By Chase Tolentino
This article first appeared in Transgender Philippines; published with permission from the author.
You may have heard about Gretchen Diez, a trans woman, who was barred from entering the women’s restroom at Farmers Plaza, Araneta Center, Cubao last August 13, 2019. The janitor at the mall illegally detained, physically and verbally abused, and humiliated her all because she wanted to exercise a very basic human right – to relieve herself in the toilet.
These issues could have been diminished by the SOGIE Equality Bills filed in the Senate and House of Representatives by Risa Hontiveros and Geraldine Roman, respectively.
Why do we sex segregate toilets?
People usually state safety, cleanliness, and myths as reasons. But let’s be real.
It can’t be to prevent men from looking at women’s genitals and to prevent women from looking at men’s genitals because no one is looking at genitals in the restroom. And even if someone was, stalls prevent you from seeing people go about their business. The purpose is certainly not to prevent predators from entering the restroom because no unlocked door and sex symbol stamped on that door is going to prevent a sexual pervert from entering.
And men aren’t inherently dirty, but we as a society allow them to be because we think it’s normal. Men can be as clean as women if we taught boys to be as conscious about cleanliness as we do girls. Men can see the mess – they just aren’t judged as harshly for it as women are.
To the uneducated, there’s also the myth that since sperm come out with men’s urine, if a man urinates on a toilet seat and a woman sits on it, she will surely get pregnant. This is a myth that just won’t die.
We don’t sex segregate bathrooms at home, we shouldn’t need to anywhere else.
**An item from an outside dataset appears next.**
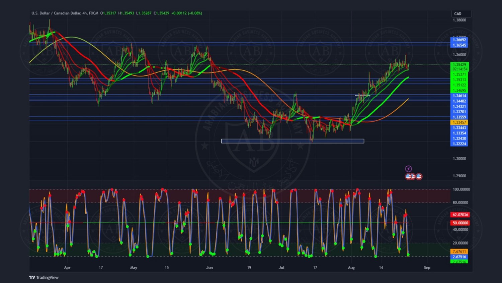Select the 1.36692 horizontal line price label
Viewport: 502px width, 283px height.
pyautogui.click(x=459, y=40)
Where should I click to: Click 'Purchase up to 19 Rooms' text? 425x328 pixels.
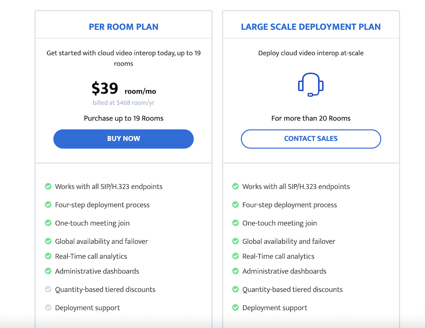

Toilets can be safe for everybody as long as they are in a well-lit public location.
Problems created by sex segregated toilets
- It causes businesses more money to build and maintain than all user toilets
- Promulgates irrational fears and labels men as predatory by nature
- It prevents parents with opposite sex children from entering a restroom comfortably with their child (I have seen women berating mothers with male children for bringing them into the women’s restroom.)
- It prevents carers and their opposite sex patients from entering a restroom comfortably
- It prevents transgender people from entering a restroom without fear of discrimination and humiliation
- It prevents intersex people with sex characteristics that differ from the binary from entering a restroom without fear of discrimination and humiliation
Why we should have all user toilets
- It costs less to build for businesses
- It’s friendly for parents with opposite sex children
- It’s friendly for carers and their patients
- It’s friendly for transgender people
- It’s friendly for intersex people
- Actually it’s just friendly for everybody!
Now the issue businesses may have when they already have sex segregated toilets is that they would have to spend to renovate their bathrooms or to build a gender neutral bathroom but there are actually many solutions where the only cost is a few new signs.
- Designating all sex segregated restrooms as all user restrooms
- Designating some sex segregated restrooms as all user restrooms
- Designating restrooms as “Restrooms with urinals” and “Restrooms with stalls”
And let’s not forget that there should always be a restroom for PWDs and senior citizens.
This will work
Many places have adopted all user toilets and while there is an initial shock for first time users from areas without them, they have been generally accepted without major incident.